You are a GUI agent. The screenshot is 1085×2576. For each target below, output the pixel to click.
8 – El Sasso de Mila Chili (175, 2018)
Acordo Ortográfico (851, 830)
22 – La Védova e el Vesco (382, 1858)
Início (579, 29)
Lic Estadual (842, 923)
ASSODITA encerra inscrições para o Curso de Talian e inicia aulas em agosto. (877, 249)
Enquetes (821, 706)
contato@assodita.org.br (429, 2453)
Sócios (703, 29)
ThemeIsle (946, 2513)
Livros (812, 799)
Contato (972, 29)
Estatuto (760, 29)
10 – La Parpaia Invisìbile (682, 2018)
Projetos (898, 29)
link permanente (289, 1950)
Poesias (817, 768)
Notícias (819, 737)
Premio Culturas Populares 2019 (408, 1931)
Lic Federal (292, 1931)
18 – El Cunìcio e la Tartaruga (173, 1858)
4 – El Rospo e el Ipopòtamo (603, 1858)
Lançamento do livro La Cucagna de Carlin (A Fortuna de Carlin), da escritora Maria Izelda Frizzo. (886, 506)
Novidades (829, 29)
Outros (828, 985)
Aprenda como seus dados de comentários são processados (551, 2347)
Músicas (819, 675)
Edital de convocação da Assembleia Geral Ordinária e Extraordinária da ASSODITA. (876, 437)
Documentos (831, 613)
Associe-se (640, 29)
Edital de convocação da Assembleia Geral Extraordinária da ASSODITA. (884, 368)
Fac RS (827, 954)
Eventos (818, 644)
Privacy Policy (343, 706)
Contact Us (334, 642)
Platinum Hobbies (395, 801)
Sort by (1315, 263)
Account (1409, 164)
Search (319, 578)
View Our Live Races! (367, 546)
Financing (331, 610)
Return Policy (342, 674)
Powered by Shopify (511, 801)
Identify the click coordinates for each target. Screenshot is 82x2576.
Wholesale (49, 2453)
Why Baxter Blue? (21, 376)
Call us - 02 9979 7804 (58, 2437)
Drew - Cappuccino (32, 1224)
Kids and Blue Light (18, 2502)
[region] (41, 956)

▶ Work task
Repeat all the records. Match each line exactly.

▶ Exercise solution
You are a GUI agent. The screenshot is 1085×2576. For each target below, output the pixel to click.
8 – El Sasso de Mila Chili (175, 2018)
Acordo Ortográfico (851, 830)
22 – La Védova e el Vesco (382, 1858)
Início (579, 29)
Lic Estadual (842, 923)
ASSODITA encerra inscrições para o Curso de Talian e inicia aulas em agosto. (877, 249)
Enquetes (821, 706)
contato@assodita.org.br (429, 2453)
Sócios (703, 29)
ThemeIsle (946, 2513)
Livros (812, 799)
Contato (972, 29)
Estatuto (760, 29)
10 – La Parpaia Invisìbile (682, 2018)
Projetos (898, 29)
link permanente (289, 1950)
Poesias (817, 768)
Notícias (819, 737)
Premio Culturas Populares 2019 (408, 1931)
Lic Federal (292, 1931)
18 – El Cunìcio e la Tartaruga (173, 1858)
4 – El Rospo e el Ipopòtamo (603, 1858)
Lançamento do livro La Cucagna de Carlin (A Fortuna de Carlin), da escritora Maria Izelda Frizzo. (886, 506)
Novidades (829, 29)
Outros (828, 985)
Aprenda como seus dados de comentários são processados (551, 2347)
Músicas (819, 675)
Edital de convocação da Assembleia Geral Ordinária e Extraordinária da ASSODITA. (876, 437)
Documentos (831, 613)
Associe-se (640, 29)
Edital de convocação da Assembleia Geral Extraordinária da ASSODITA. (884, 368)
Fac RS (827, 954)
Eventos (818, 644)
Privacy Policy (343, 706)
Contact Us (334, 642)
Platinum Hobbies (395, 801)
Sort by (1315, 263)
Account (1409, 164)
Search (319, 578)
View Our Live Races! (367, 546)
Financing (331, 610)
Return Policy (342, 674)
Powered by Shopify (511, 801)
Identify the click coordinates for each target. Screenshot is 82x2576.
Wholesale (49, 2453)
Why Baxter Blue? (21, 376)
Call us - 02 9979 7804 (58, 2437)
Drew - Cappuccino (32, 1224)
Kids and Blue Light (18, 2502)
[region] (41, 956)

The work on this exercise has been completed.